Repeat verbatim, and only, the lines of the data below, beginning at the line that contains "You are a computer-use" and stopping after the line that contains "Instruction: Open the Issues sidebar icon".

+++ RAW DATA

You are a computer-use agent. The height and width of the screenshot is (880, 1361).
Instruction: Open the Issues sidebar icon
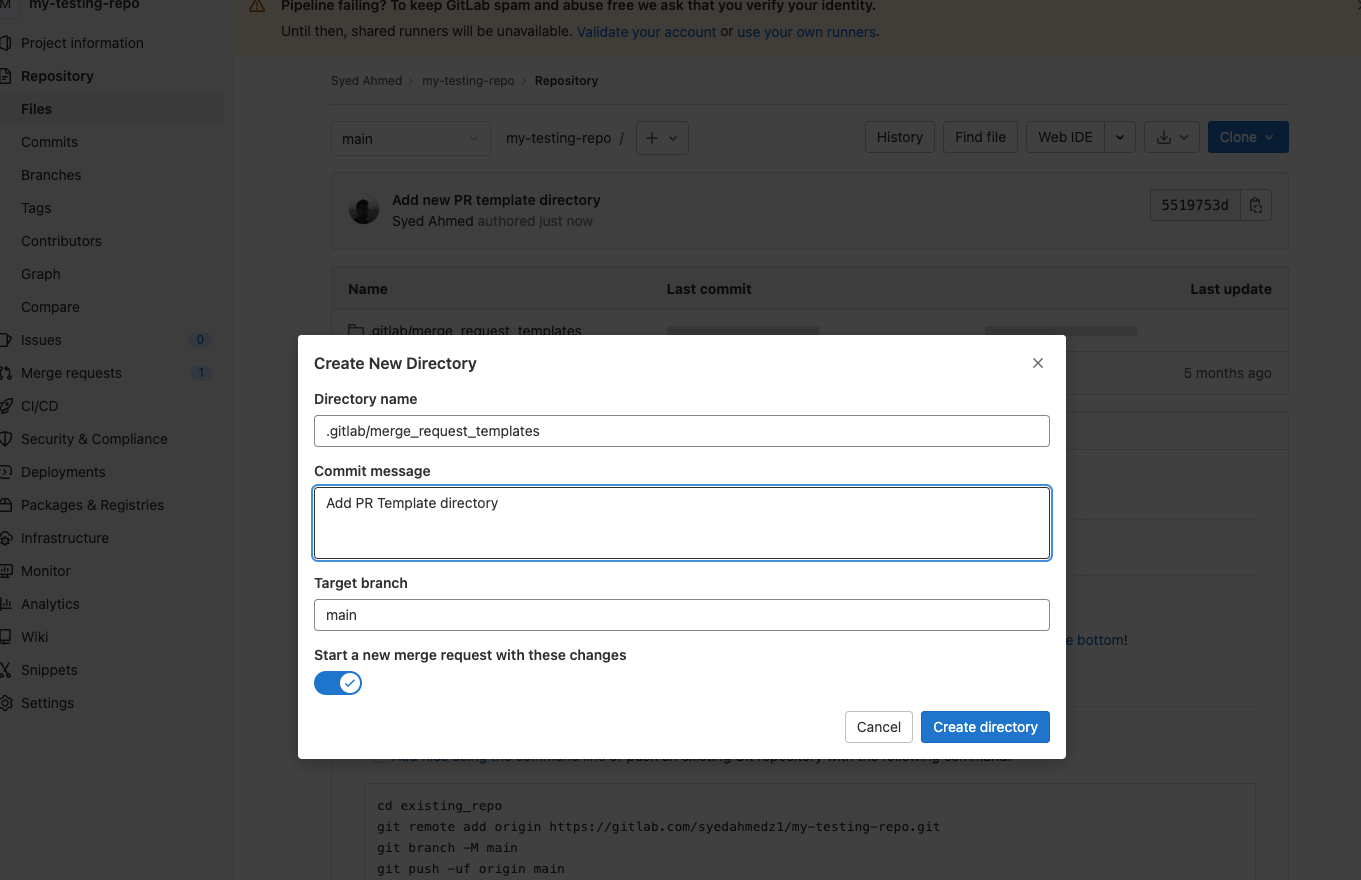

++++++
+++ RAW DATA

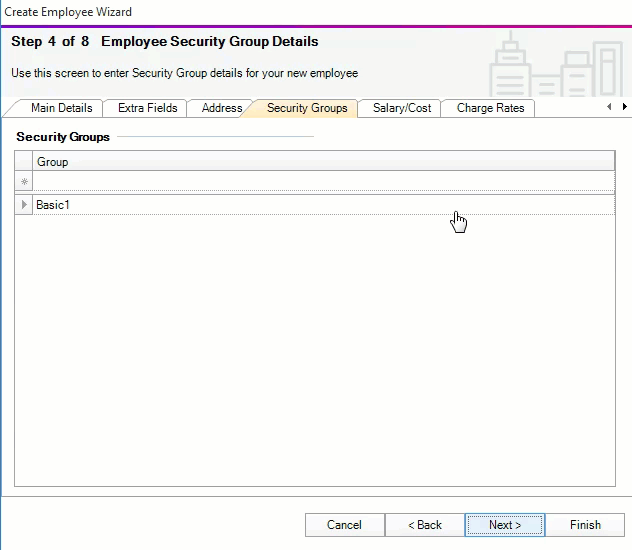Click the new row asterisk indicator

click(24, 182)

++++++
+++ RAW DATA

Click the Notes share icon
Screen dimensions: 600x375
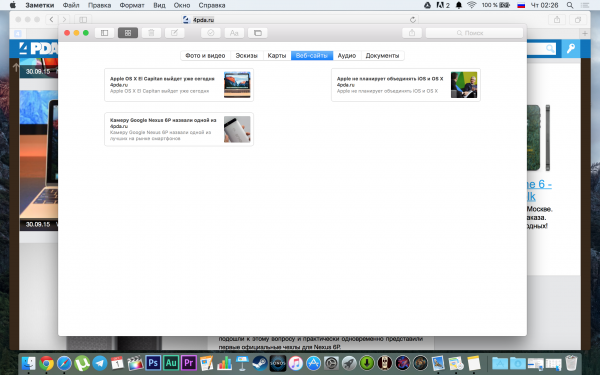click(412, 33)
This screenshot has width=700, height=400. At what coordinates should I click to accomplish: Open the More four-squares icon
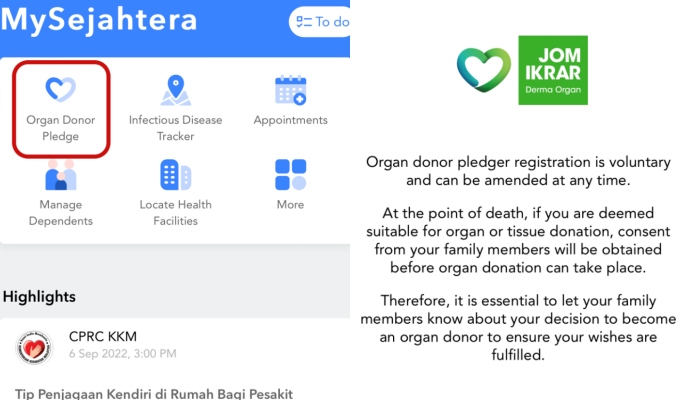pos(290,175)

++++++

● **TASK RESPONSE**
You are a computer-use agent. The height and width of the screenshot is (880, 1361).
Instruction: Open the Issues sidebar icon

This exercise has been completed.